9. Missouri: The Tigers lost two starting receivers and stud tight end Michael Egnew, but three of the top five pass catchers are back, including inside threat T.J. Moe, who led Mizzou in receiving last year. Big things are expected from Marcus Lucas, who can stretch the field with his speed and physicality, and the coaches think L'Damian Washington can also be a downfield threat. Also, Dorial Green-Beckham, last year's top recruit, should make an immediate impact. Eric Waters is replacing Egnew, but has just two career catches and suffered a knee injury this spring.

10. Auburn: Emory Blake is one of the league's top downfield threats and has been one of Auburn's most consistent offensive weapons. So has tight end Philip Lutzenkirchen, who should be more of a passing threat with the addition of transfer fullback Jay Prosch. There is a lot of depth, but it's unproven. Trovon Reed was supposed to be a star, but had a lackluster second year. Seniors Travante Stallworth and DeAngelo Benton have 15 and 14 career catches, respectively. Quan Bray has shown potential and could have a bigger role this season and keep an eye on freshman Ricardo Louis.

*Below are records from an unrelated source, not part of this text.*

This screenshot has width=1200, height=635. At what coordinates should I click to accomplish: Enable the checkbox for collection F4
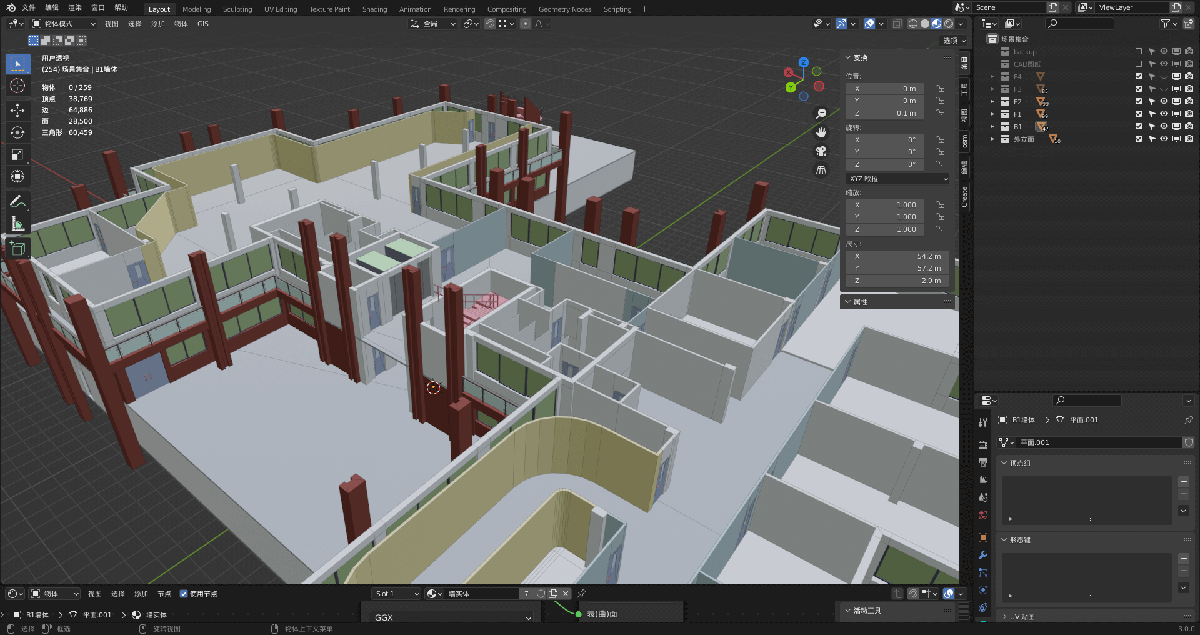click(x=1140, y=76)
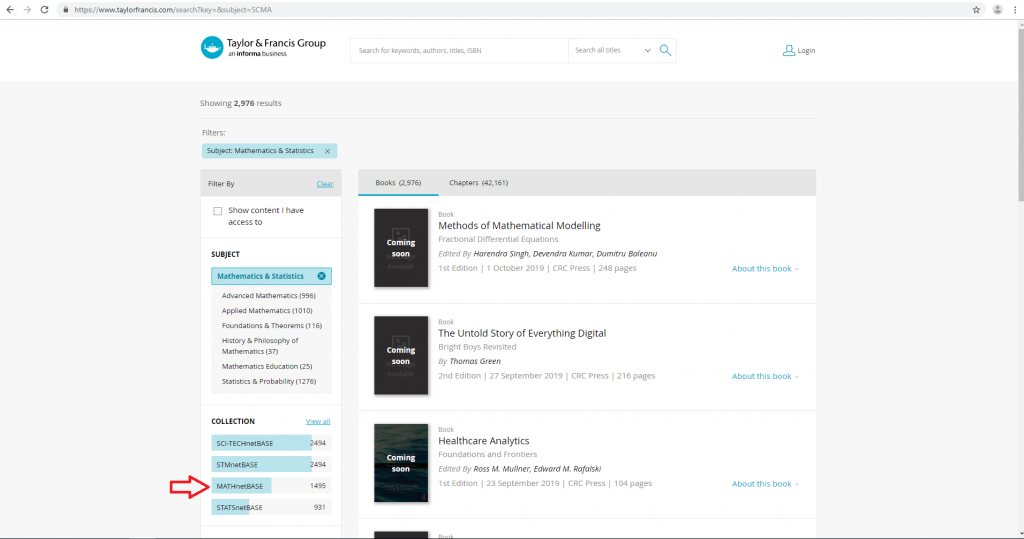Enable Show content I have access to
The height and width of the screenshot is (539, 1024).
pos(217,211)
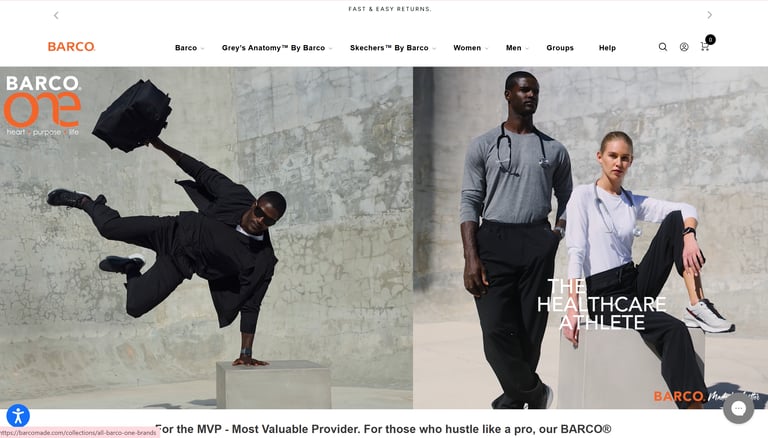Open the accessibility widget icon
The width and height of the screenshot is (768, 438).
pyautogui.click(x=18, y=416)
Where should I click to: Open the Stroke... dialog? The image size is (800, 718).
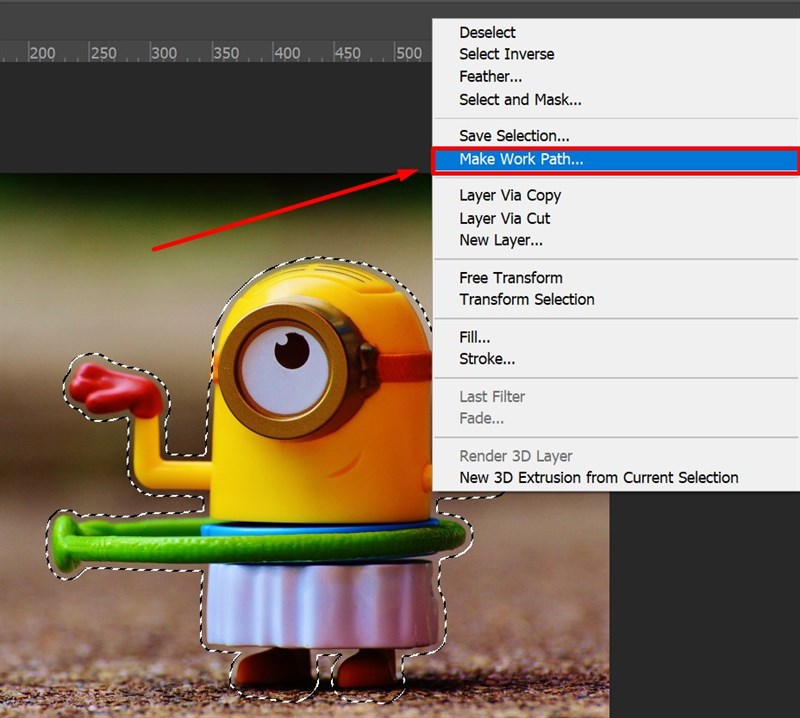tap(487, 359)
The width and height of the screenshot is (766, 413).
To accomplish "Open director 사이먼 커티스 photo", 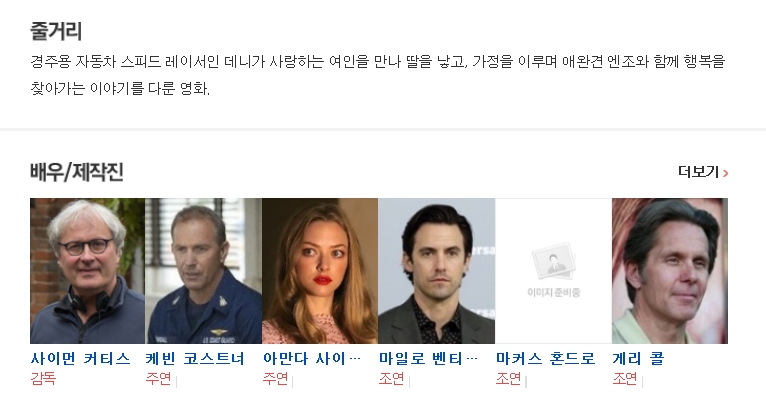I will coord(87,271).
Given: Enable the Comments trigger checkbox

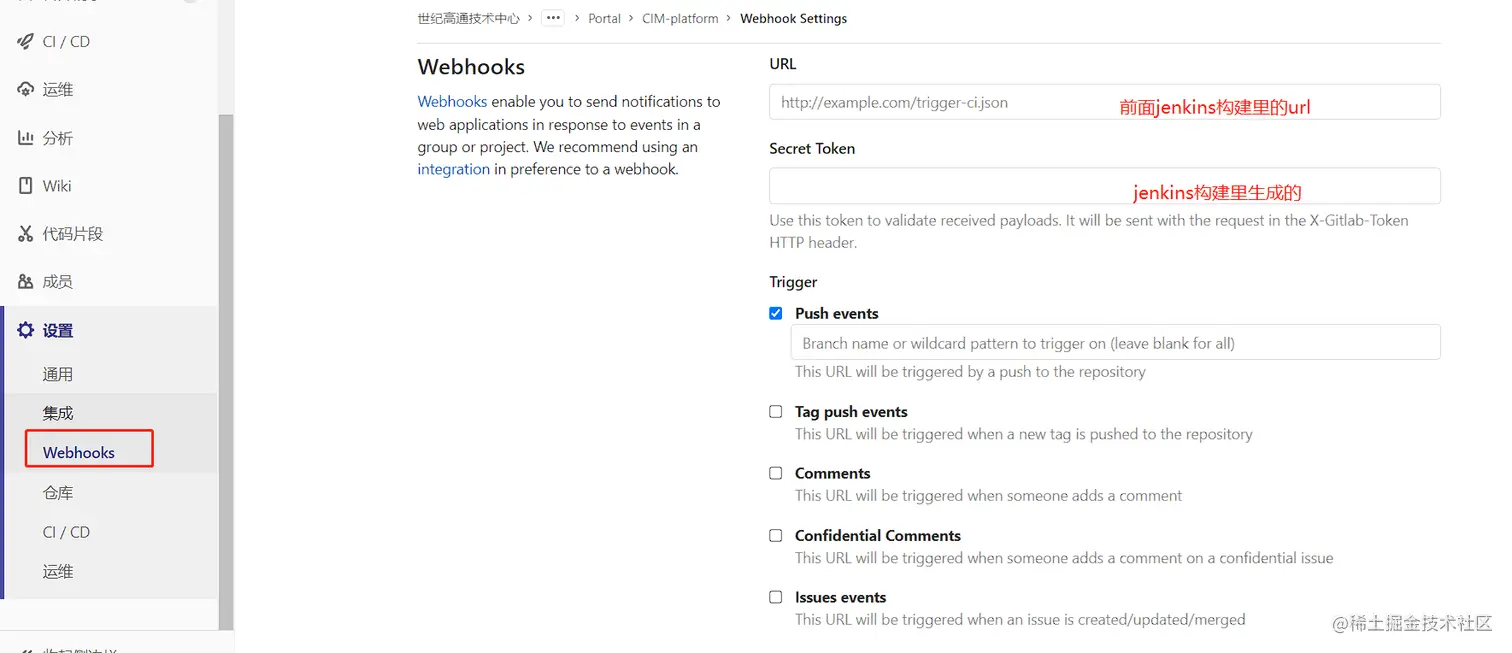Looking at the screenshot, I should (776, 473).
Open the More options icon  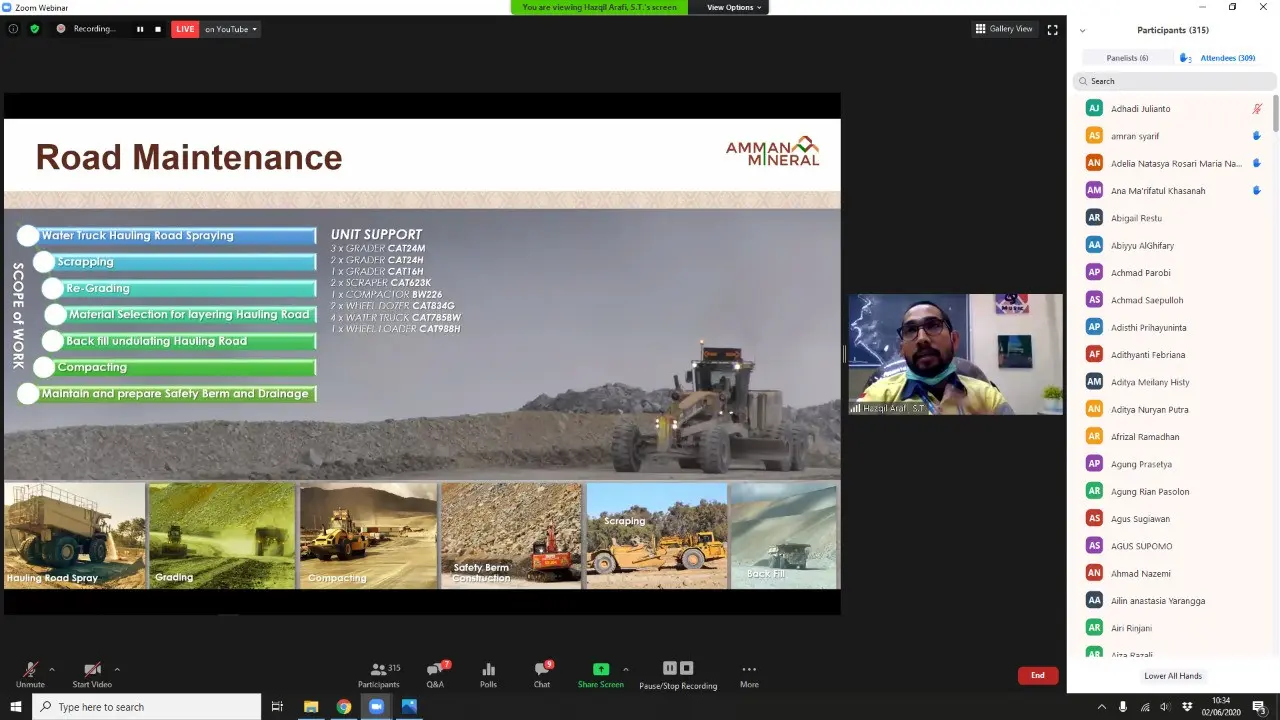(749, 669)
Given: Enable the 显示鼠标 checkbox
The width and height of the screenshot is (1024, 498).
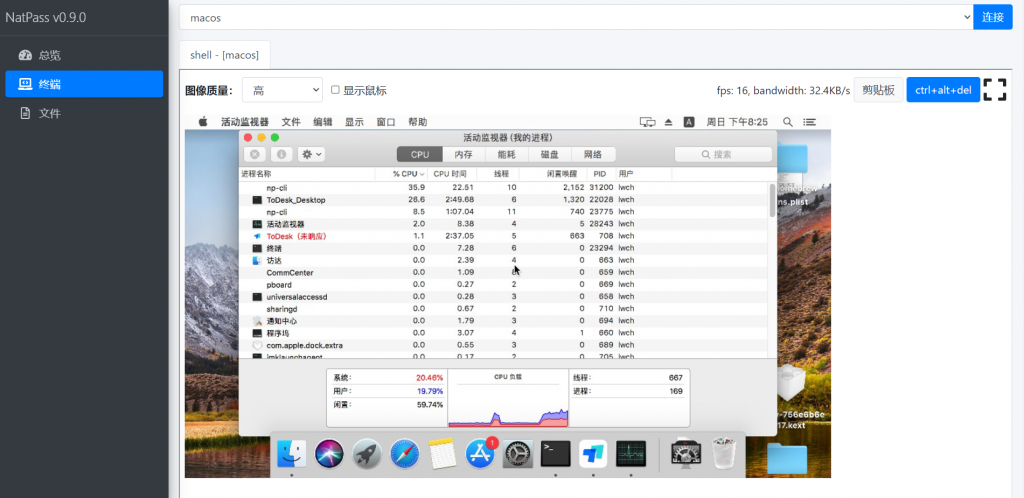Looking at the screenshot, I should pyautogui.click(x=336, y=90).
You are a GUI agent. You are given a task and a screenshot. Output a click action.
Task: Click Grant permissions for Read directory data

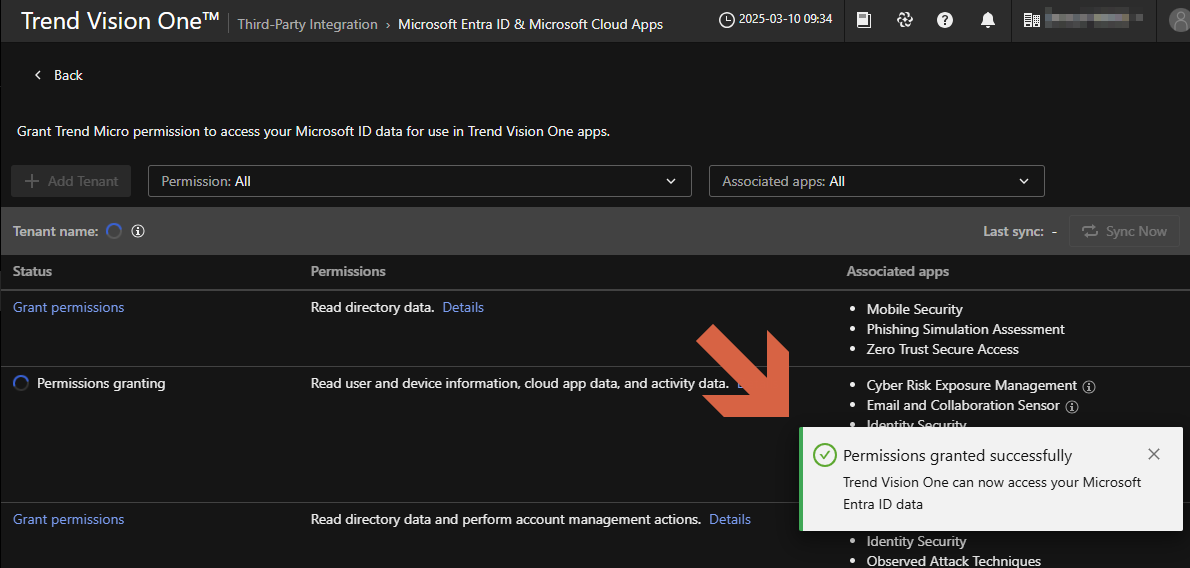[x=69, y=307]
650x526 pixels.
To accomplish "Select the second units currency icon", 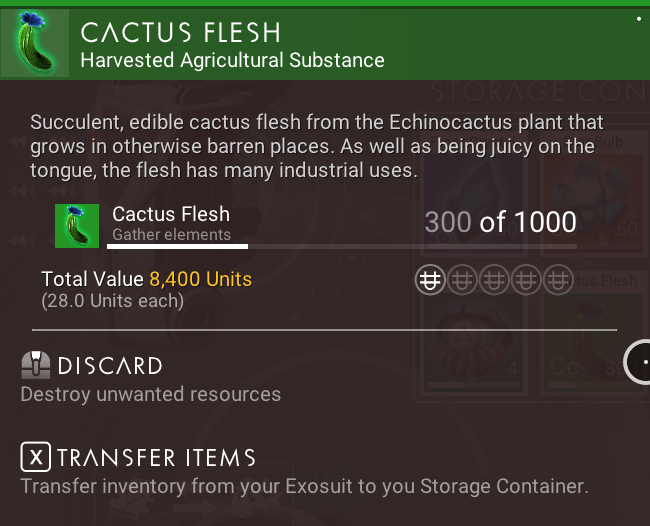I will pos(462,280).
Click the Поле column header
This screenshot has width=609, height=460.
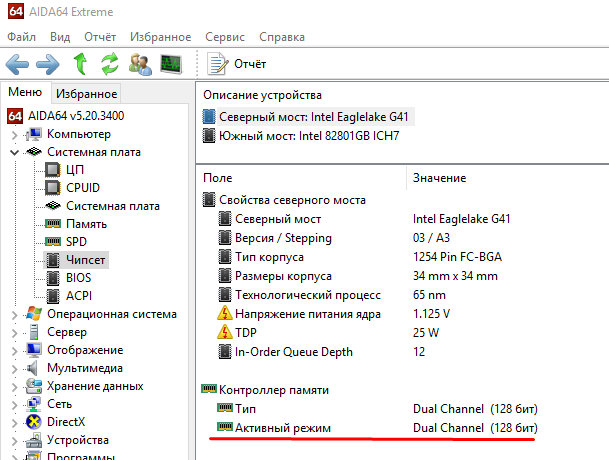(x=217, y=177)
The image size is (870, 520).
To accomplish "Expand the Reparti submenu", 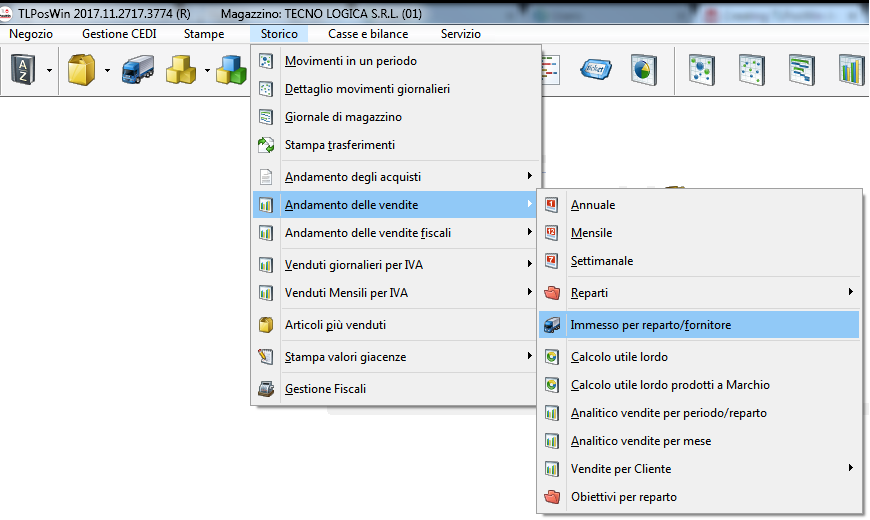I will (x=850, y=293).
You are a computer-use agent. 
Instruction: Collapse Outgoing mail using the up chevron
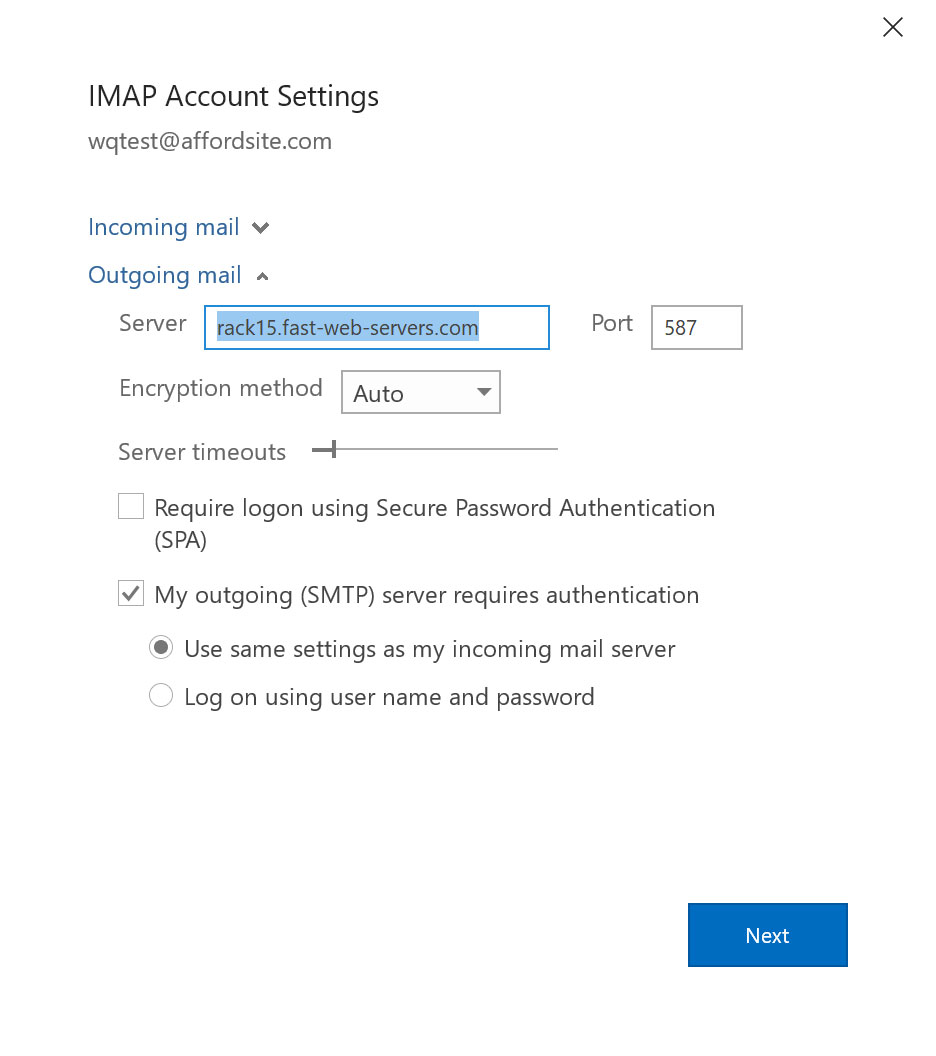pos(263,276)
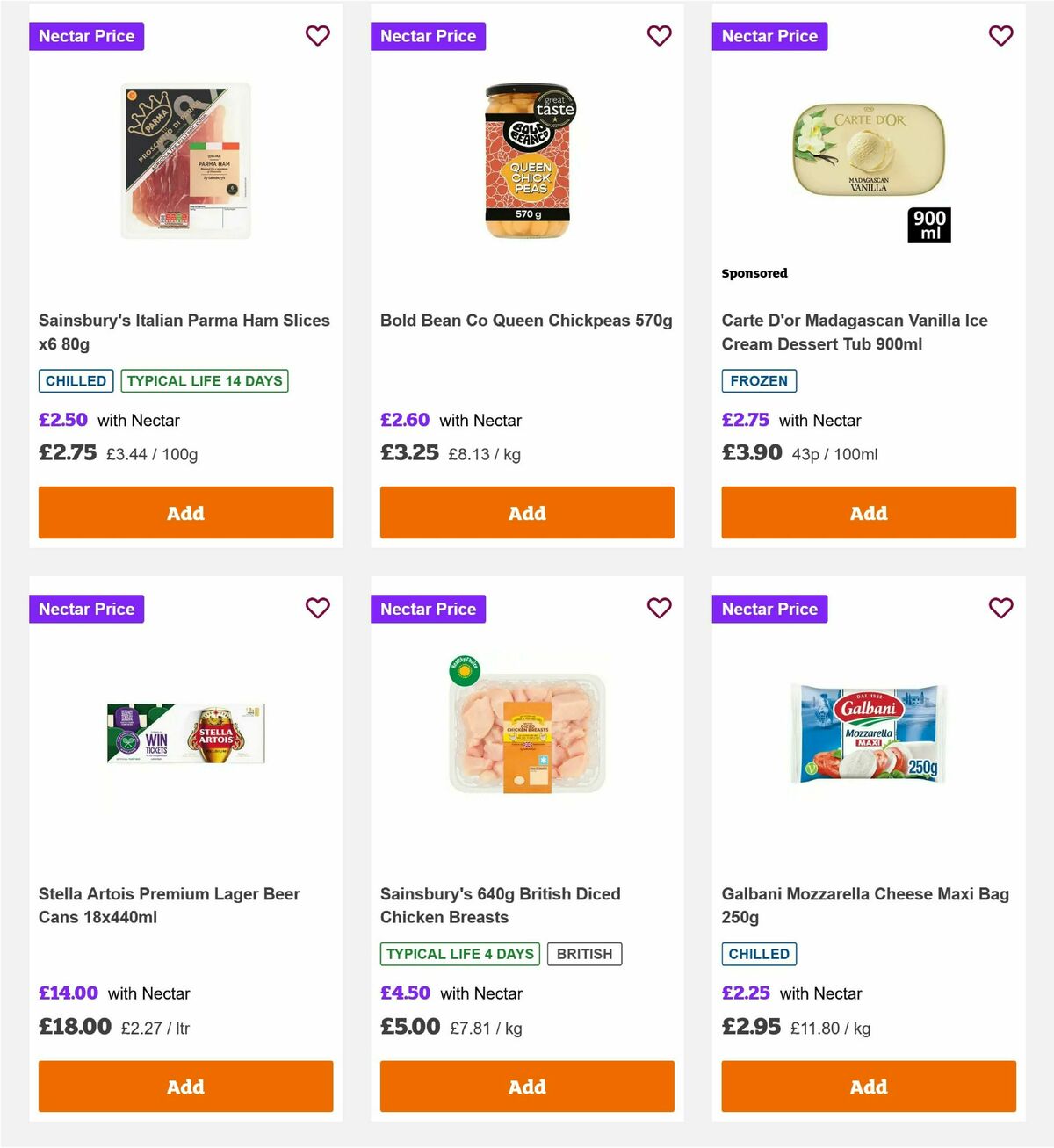Add the Parma Ham Slices to basket
Screen dimensions: 1054x1148
pos(184,512)
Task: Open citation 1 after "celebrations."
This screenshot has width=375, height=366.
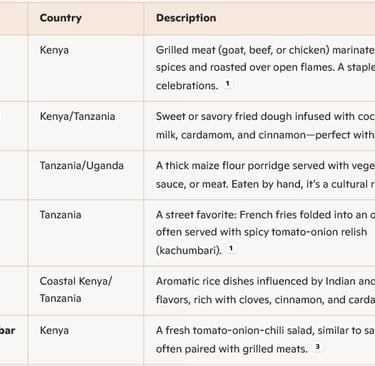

11. Florida: The Gators have struggled here since 2009 and still lack proven playmakers. Andre Debose is probably the best bet to be one, but he's been very inconsistent. Quinton Dunbar has the speed to be an outside threat, but caught just 14 passes last year. And the coaches are still waiting for senior Frankie Hammond Jr. to turn things up. True freshman Latroy Pittman had a great spring and the coaches are excited about his potential. Tight end Jordan Reed is one of the most athletic players in the league and will be a bigger target with two young quarterbacks throwing the ball.

12. South Carolina: Now that Alshon Jeffery is gone, the Gamecocks have questions and inexperience here. The fast, athletic Ace Sanders is the only returning pass catcher with at least 20 catches from last year (29). The hope is Bruce Ellington will be more of a factor this fall. Tight ends Justice Cunningham and Rory Anderson combined for 26 catches and four touchdowns. Damiere Byrd has blazing speed, but caught just one pass last year. DeAngelo Smith had a solid spring, and the coaches hope he can be a downfield threat. A lot will be expected from incoming freshman Shaq Roland.

13. Ole Miss: Sophomore Donte Moncrief is a budding star in this league and thinks he'll be even better in Hugh Freeze's spread offense. Ja-Mes Logan caught 20 passes last year, but had a very good spring. But Nickolas Brassell was an academic casualty and Randall Mackey had to move over from quarterback. The coaches are looking for consistency from Terrell Grant and Vince Sanders, who are both pretty unproven. Tight end Jamal Mosley is expected to do more in the spread and averaged 13.8 yards per catch last year.

14. Kentucky: Joker Phillips' goal this spring was to find more playmakers and he thinks he did with sophomore Demarco Robinson, who had five receptions last year, and redshirt freshman Daryl Collins. The hope is that they'll take some pressure off of La'Rod King, who is really the only proven receiving threat on the team. Tight ends Ronnie Shields and Tyler Robinson did well this spring, but combined for just 10 catches last year.